I planned to review a large and growing in popularity wargame this week. Something to change the tide of low budget, free, or out of print games I’ve written about in the past. But unfortunately due to some extreme circumstances I found myself in the bowels of an Elder God and had no choice but to fight my way out of the darkness amid battling insanity and plush toys the whole way. Upon escape I caught up with some cultists who took me to the nearest shrine of darkness for examination. There they advised me I had a slight case of a missing frontal lobe, but assured me that it would not affect my ability to write a wargame column.
Welcome to the world of totally cheap tabletop wargaming! Why spend buckets of cash on a superior, worthwhile product when you can download this crappy cheap ass parody of Warhammer 40K? Now you too can roll fistfulls of dice to see who splits whose testicles open on the bloody field of battle, otherwise known as the kitchen table. Now, you too can have no life and be the sort of nerd who even furries snicker at: a grognard, a wargamer. This and more is all yours for cheap as free with TOYMALLET 40 Cents!
Toymallet 40 Cents version 3.14159 is a work of love and fandom, designed to be a simplified version of Warhammer 40k with sturdy enough rules that anyone could pick up whatsoever surplus of toys, figurines, or extremely patient cats dressed in tutus to play a game without the massive investment of its mainstream counterpart.
Trying out such a game first hand, I knew the only way to play it was with the toys I could find on hand as opposed to using miniatures that are built for such wargaming. Unfortunately the time I designated to play test happened to be the same moment my kids were down for quiet time, so I couldn’t draft their toy boxes for my army. Therefore, I went to the next level. That’s right, I used my Legos! Though I didn’t have a massive collection to pull from, I drafted together a few squads for a simple skirmish.

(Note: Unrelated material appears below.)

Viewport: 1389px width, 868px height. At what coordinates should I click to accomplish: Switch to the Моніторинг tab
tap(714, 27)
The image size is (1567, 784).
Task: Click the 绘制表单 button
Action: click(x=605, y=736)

Two forces faced off on the alien planet known as Office Floor amid a tall nylon plant plain. Remnants of crashed ships scattered the battlefield giving adequate cover for soldiers as they moved into place. The objective: Steal the dragon’s gold and kill the opposition.
Toymallet 40 Cents brings quick play rules to the forefront. The longest part of the game was establishing a basic command structure, giving out special abilities to figures, and keeping the teams balanced. Once that was established the game play went smooth and surprisingly fast. I was able to play this small skirmish in under a half hour due to the game limiting play to only six rounds. Though if I were playing a larger scale game I’d be tempted the raise said limit.
Combat is comprehensive; one player rolls to attack, the other rolls to defend, and Tactical points are used to alter bad rolls. Admittedly, I thought it looked too simplified. Tactical Points are bonus points used to change a die roll by one; they are given via coverage, terrain usage, abilities and the luck of the roll. They will make or break any combat phase giving the battle a bit more strategy to work with.
As always in wargaming, terrain is a must and will keep a good game going without turning into trench warfare; Toymallet 40 Cent is no exception to that as they even provide bonuses for proper uses of surroundings as well as giving points for pinning down an opponents piece.
Though I didn’t incorporate all of them into the game I played, there are a wide variety of abilities to fill out the ranks of any game with any action figures you dare have enter the Thunder Dome. Fair warning, balancing out melee specific pieces is almost not worth it when against ranged opponents, so I recommend your Teenage Mutant Ninja Turtles to only fight against foes like the Thundercats or My little Pony. Pieces die quickly after only a single successful hit, so if you’re looking for a good long game, I recommend larger armies with a good objective in the mix.
I highly recommend this game for anyone testing the waters, or those who just want something fun to play without a massive investment. And if for nothing else, Toymallet 40 Cents is a good humorous read worth looking over.
What toys in your (Or your child’s) collection will you use for your army and why?